Population – Patients with dry eye disease

Opportunity – Patients do not like to wear protective glasses for aesthetic reasons

Outcome – Increase adherence to treatments that protect the eye from wind and allergens

Patients with dry eye disease do not like to wear protective glasses outside for aesthetic reasons, so there exists a need to increase adherence to treatments that can protect the eye from irritating wind and allergens.

The total number of patients with dry eye disease in the United States is approximated to be 16.4 million people [1]. Given an estimated annual direct cost per patient of $783 per patient [2], the national cost for directly managing dry eye disease can be estimated to be $12.8 billion dollars, which is a very large amount of money. Not all of this money is spent on dry eye glasses. If we assume that the average price of a pair of dry eye glasses is $40 (a number I estimated from window-shopping online), that every patient gets a pair of dry eye glasses, and that patients replace these glasses every two years on average, the total market for dry eye glasses can be estimated at $328 million annually. In reality, this is probably an overestimation of the total market. Many patients likely do not wear protective glasses and therefore do not purchase them. A large reason for this is aesthetics. However just because people are not reached or using a product does not mean that they cannot. If an option came along that was more aesthetically palatable, I believe that more patients would use dry eye glasses.

TAM (total addressable market) = 16.4 million patients X 0.5 glasses/(patient x year) X $40

=  $328 million/year

Citations:

1.Farrand, Kimberly F., et al. “Prevalence of Diagnosed Dry Eye Disease in the United States Among Adults Aged 18 Years and Older.” American Journal of Ophthalmology, vol. 182, Oct. 2017, pp. 90–98. ScienceDirect, https://doi.org/10.1016/j.ajo.2017.06.033.

2. Yu, Junhua, et al. “The Economic Burden of Dry Eye Disease in the United States: A Decision Tree Analysis.” Cornea, vol. 30, no. 4, Apr. 2011, pp. 379–87. PubMed, https://doi.org/10.1097/ICO.0b013e3181f7f363.

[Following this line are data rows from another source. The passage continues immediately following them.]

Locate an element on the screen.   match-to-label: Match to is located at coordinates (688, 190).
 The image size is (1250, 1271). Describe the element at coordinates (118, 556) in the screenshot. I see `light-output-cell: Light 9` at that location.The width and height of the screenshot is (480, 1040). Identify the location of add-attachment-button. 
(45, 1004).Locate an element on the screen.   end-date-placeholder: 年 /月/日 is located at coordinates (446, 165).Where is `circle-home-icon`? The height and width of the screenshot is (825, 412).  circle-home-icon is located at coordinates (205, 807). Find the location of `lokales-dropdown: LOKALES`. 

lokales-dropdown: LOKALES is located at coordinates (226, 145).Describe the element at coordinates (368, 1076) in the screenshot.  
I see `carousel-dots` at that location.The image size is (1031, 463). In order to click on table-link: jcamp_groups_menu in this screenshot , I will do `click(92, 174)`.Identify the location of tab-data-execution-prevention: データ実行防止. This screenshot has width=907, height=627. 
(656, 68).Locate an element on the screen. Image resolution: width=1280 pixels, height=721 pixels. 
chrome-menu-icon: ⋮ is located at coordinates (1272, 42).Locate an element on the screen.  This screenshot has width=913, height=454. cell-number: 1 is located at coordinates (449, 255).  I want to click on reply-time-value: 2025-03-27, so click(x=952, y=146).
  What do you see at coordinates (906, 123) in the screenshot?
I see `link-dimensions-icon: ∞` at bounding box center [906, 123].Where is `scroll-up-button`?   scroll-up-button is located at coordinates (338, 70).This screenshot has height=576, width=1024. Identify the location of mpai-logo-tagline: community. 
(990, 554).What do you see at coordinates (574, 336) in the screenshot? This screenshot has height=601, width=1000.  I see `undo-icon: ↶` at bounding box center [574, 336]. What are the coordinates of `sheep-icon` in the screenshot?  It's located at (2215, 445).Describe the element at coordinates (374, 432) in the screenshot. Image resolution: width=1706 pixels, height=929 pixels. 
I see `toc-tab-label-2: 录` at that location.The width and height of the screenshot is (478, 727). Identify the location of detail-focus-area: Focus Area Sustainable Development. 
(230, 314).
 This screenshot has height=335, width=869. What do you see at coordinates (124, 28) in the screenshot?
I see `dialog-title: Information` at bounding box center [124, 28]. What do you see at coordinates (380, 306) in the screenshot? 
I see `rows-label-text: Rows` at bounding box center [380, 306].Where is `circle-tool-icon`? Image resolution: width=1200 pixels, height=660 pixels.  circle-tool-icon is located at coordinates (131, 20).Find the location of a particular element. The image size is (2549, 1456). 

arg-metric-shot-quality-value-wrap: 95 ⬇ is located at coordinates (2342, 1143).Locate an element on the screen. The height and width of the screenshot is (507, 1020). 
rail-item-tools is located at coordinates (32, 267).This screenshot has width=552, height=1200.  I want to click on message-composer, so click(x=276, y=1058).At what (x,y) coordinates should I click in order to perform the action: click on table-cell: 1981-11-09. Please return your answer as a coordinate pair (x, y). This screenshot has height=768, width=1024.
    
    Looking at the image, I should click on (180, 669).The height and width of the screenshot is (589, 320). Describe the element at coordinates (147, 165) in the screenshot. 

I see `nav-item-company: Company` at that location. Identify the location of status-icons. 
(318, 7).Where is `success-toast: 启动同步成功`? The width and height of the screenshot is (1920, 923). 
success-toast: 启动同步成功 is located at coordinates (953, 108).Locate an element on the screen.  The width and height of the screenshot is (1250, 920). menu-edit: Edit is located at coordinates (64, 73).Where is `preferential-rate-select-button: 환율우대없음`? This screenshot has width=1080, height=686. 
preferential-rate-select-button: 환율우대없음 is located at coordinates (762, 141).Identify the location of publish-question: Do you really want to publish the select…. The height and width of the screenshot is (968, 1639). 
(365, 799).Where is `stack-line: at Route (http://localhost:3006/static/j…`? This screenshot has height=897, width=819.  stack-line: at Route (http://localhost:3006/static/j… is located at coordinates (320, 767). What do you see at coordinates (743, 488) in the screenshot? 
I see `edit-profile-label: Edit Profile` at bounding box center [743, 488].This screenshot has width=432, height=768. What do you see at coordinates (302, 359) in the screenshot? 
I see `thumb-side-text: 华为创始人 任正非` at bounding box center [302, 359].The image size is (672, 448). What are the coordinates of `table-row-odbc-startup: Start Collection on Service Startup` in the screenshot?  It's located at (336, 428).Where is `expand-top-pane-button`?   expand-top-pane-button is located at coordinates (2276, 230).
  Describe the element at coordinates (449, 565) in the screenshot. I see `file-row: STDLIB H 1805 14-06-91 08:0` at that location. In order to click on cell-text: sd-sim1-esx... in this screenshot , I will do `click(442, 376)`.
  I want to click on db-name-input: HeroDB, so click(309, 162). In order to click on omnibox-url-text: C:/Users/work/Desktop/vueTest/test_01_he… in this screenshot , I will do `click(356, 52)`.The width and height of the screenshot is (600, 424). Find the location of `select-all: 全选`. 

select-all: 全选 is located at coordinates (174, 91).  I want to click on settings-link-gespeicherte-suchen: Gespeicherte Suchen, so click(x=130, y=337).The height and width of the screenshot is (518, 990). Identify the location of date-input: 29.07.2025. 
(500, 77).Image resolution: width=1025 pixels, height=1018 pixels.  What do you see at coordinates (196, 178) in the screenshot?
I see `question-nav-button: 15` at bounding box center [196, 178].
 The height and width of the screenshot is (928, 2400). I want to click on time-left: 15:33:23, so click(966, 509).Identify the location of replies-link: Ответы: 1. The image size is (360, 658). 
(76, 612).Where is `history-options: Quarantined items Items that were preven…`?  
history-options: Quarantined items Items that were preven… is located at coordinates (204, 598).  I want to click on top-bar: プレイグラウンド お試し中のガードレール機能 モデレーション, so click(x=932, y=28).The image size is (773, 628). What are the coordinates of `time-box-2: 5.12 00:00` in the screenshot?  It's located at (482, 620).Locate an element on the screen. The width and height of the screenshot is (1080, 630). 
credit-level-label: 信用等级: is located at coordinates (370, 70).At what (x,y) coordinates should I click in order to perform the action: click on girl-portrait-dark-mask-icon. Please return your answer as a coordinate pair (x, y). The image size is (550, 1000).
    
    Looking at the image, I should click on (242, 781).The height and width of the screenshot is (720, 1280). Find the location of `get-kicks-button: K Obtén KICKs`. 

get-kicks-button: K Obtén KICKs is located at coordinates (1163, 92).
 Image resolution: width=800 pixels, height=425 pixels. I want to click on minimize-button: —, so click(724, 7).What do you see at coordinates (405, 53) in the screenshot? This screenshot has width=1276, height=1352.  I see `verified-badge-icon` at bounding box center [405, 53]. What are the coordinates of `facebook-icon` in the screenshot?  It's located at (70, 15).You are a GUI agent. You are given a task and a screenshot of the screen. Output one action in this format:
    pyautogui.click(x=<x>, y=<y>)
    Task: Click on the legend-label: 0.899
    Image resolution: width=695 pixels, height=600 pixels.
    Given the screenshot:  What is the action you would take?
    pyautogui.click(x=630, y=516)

This week has been an exciting end to an exciting program. This past Friday, everyone presented their final proposals. It was great to see what everyone has been working on and learning over the past six weeks. I am very grateful for this opportunity to learn and for being able to be a part of such a great team. 

My main takeaways from this program and advice to future students are the following. First, it’s important to explore as much as you can. Specialties and healthcare delivery can be quite diverse, and certain problems can pop up in some areas but not others. Exploring multiple subspecialties and clinics can expose you to more problem spaces and give you an idea of how ubiquitous a need is. The second is to talk to everyone you can. There are many roles in healthcare and each can provide you with unique and valuable insight into a problem space. Third, I thought it was helpful to write down any words, procedures, conditions, or instruments that I didn’t recognize so that I could look them up later.

I would like to close my final blog post with some acknowledgments. First, I am very grateful for Dr. Jain, Christine Mun, and the rest of the Dry Eye and oGVHD clinic for organizing shadowing experiences and allowing us to learn from them. Their clinic and the impact that they have on patients is amazing and inspiring. I would also like to thank my team for all the hard work that they have put in this summer. I would also like to that Dr. Felder and Dr. Brown for organizing this program. Finally, I would like to thank all of the amazing professionals who allowed us to shadow and interview them.